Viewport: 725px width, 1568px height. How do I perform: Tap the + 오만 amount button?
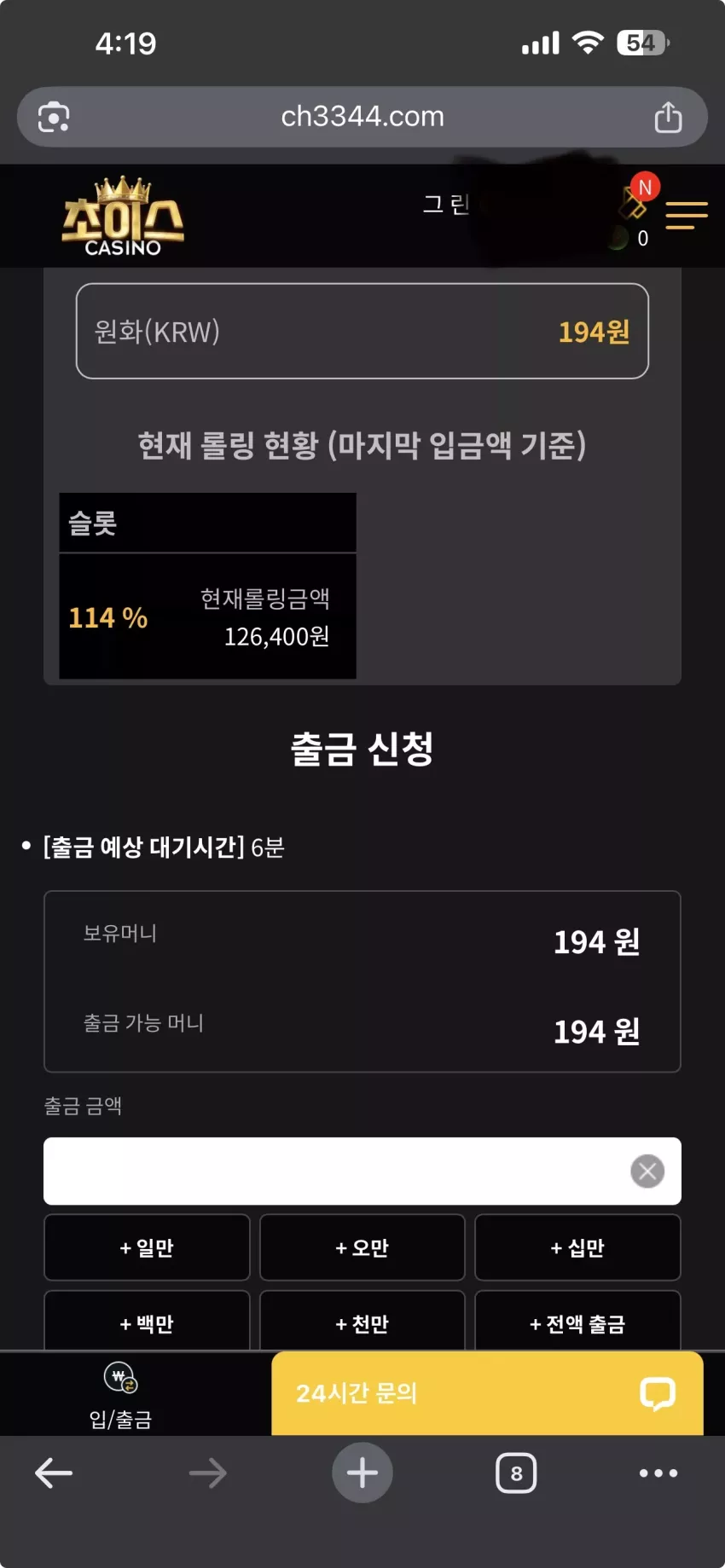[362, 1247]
...
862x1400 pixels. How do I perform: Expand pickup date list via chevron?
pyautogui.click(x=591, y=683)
--
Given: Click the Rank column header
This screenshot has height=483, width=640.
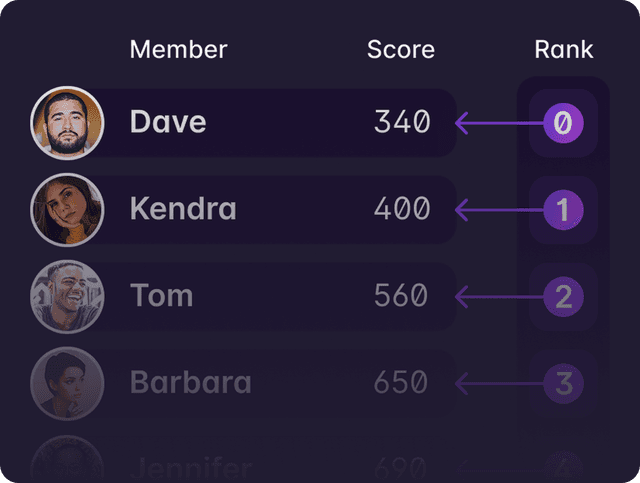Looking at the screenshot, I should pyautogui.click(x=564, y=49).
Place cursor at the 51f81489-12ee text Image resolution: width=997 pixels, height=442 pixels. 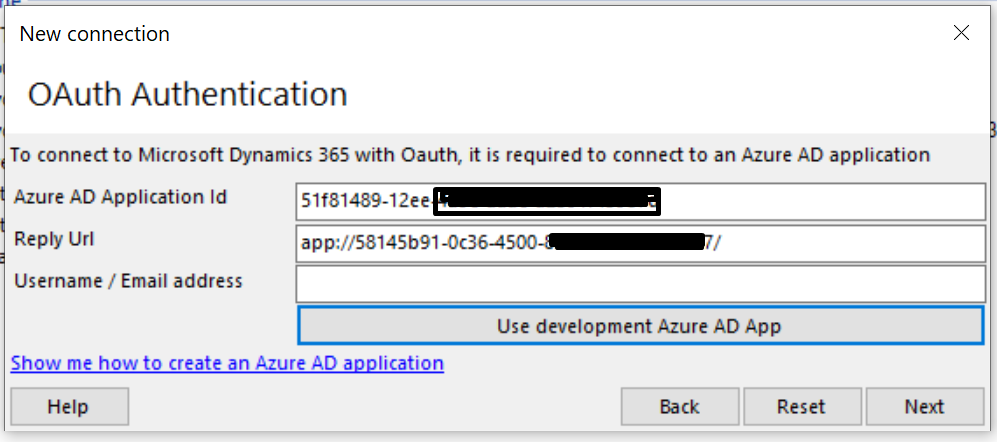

• _Description of the task_
Copy only these lines from the records above, exactly: the one with "Given: Click the Rank column header", the one with "Place cursor at", and those between. Skip the pictures.

• _Exercise output_
Given: Click the Rank column header
This screenshot has height=483, width=640.
Looking at the screenshot, I should pyautogui.click(x=564, y=49).
Place cursor at the 51f81489-12ee text Image resolution: width=997 pixels, height=442 pixels. 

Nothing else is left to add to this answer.